Viele wichtige politische Entscheidungen der vergangenen Jahrzehnte waren, als sie getroffen wurden, zudem zum Teil überaus unpopulär. So etwa die Entscheidung über die Westbindung Deutschlands, der Nato-Doppelbeschluss oder die Einführung des Euro. Diese Beschlüsse waren und sind für Deutschlands Wohlstand Grundvoraussetzung und haben sich daher als Segen für unser Land erwiesen haben.
Während das Gesetzgebungsverfahren nach langjähriger Praxis zu einem ausdifferenzierten Verfahren geworden sei, führen Volksabstimmungen, wie man sie schon heute oft auf Landesebene erleben kann, in vielen Fällen zu einer unangemessenen Verkürzung der Sachthemen. Diese Verkürzung eröffnet populistischen Konstellationen viele Handlungsmöglichkeiten. Es besteht die Gefahr, dass Entscheidungen nicht auf Grundlage von sachlichen Erwägungen getroffen werden, sondern auf Grundlage von Emotionen oder fehlenden Wissens.
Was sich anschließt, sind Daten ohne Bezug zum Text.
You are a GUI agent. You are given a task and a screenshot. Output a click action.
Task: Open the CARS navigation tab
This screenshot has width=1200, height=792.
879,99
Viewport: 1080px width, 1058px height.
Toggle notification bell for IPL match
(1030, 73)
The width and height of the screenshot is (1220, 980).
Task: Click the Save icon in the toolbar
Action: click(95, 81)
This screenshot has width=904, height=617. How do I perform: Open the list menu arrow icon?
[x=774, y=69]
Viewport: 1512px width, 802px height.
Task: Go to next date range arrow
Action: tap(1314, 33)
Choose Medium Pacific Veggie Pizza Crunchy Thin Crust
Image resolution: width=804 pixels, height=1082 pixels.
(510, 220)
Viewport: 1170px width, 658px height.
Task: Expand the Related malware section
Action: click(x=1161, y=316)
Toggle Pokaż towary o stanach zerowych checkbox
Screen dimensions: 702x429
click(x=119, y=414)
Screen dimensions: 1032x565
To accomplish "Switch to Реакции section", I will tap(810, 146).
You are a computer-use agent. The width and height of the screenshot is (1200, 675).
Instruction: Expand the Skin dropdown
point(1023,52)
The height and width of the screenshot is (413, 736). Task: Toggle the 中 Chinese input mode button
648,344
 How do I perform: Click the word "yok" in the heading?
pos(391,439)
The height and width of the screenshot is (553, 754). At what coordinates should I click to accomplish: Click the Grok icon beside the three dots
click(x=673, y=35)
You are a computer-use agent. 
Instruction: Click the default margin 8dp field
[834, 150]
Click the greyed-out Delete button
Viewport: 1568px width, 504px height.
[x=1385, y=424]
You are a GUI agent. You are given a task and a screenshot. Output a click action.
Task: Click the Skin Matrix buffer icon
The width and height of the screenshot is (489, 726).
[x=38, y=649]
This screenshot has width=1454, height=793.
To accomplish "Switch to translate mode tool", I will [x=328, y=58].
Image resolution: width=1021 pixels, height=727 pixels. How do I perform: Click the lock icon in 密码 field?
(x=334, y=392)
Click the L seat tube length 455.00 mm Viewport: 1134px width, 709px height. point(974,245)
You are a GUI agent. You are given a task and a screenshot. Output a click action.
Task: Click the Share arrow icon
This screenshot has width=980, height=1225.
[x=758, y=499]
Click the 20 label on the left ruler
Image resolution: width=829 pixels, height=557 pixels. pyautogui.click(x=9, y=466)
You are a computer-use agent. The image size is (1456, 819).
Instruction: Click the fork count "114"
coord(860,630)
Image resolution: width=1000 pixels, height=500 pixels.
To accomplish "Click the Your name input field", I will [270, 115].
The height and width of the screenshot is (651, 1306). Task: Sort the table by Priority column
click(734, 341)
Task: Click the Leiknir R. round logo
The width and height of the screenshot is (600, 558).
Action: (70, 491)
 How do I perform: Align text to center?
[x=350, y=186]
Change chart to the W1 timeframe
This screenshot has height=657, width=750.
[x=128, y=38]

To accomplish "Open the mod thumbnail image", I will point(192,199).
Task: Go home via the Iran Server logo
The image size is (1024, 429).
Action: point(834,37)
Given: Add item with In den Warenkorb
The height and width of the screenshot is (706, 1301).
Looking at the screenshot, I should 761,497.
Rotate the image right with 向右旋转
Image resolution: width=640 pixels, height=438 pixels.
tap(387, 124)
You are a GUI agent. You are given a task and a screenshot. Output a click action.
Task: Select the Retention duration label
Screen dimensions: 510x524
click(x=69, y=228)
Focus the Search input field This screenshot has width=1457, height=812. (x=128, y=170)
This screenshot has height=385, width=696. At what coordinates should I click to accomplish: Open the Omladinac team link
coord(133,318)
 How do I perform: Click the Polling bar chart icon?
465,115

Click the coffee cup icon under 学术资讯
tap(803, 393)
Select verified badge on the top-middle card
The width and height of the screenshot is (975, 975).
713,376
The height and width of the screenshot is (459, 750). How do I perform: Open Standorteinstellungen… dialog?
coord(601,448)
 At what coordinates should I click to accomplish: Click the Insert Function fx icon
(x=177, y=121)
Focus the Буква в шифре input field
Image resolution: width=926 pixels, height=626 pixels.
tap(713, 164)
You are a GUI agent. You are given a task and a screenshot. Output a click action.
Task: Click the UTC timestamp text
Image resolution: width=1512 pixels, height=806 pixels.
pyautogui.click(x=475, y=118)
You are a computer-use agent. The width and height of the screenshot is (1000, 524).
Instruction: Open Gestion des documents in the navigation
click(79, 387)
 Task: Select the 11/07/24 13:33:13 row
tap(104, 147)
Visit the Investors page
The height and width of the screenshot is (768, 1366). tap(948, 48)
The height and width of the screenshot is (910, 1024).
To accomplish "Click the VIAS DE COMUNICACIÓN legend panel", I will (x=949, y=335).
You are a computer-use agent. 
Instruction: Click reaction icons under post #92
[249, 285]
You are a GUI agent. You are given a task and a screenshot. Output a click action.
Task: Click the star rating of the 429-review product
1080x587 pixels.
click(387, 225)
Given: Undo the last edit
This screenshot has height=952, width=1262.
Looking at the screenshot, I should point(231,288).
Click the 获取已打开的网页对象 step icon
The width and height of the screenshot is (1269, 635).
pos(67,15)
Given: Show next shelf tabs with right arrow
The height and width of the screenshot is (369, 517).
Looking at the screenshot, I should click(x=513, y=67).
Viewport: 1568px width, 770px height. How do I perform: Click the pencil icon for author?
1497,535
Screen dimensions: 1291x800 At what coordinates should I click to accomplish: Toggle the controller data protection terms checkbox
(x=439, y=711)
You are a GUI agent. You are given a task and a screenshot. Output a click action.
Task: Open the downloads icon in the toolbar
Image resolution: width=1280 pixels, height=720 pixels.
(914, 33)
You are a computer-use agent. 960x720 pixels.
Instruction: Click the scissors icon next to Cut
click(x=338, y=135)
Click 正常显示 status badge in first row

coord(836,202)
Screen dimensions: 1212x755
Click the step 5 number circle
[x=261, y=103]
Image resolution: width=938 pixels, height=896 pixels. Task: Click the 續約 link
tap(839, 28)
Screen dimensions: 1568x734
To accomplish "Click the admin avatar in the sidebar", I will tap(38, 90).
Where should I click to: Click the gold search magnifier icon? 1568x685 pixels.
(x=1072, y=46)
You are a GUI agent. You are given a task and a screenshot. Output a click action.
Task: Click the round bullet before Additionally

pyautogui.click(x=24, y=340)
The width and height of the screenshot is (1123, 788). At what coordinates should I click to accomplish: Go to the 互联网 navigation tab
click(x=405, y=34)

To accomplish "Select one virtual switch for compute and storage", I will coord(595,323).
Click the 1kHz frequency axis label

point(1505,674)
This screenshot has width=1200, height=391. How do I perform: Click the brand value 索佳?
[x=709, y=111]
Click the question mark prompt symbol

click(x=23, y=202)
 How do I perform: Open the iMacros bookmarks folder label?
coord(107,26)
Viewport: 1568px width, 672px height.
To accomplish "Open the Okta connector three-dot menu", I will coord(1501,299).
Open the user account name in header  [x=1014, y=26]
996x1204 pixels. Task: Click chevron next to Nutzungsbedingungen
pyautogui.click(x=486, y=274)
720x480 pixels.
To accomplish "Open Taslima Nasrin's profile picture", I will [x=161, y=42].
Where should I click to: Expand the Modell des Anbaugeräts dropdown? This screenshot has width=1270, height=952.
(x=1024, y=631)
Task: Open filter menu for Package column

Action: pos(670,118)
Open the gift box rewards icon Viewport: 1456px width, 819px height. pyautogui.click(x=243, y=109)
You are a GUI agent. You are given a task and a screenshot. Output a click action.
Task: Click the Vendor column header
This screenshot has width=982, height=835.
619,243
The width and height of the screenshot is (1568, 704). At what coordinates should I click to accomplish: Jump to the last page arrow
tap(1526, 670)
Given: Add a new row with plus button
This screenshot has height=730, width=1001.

Entscheidungen wichtiger Sachfragen müssen aber frei von Stimmungen und Stimmungsmachern sein und auf rationalen Erkenntnissen fußen.
Aus diesen genannten Gründen bin ich kein Verfechter von Volksabstimmungen auf Bundesebene. Ich hoffe, ich konnte Ihnen bei Ihrer Frage weiterhelfen.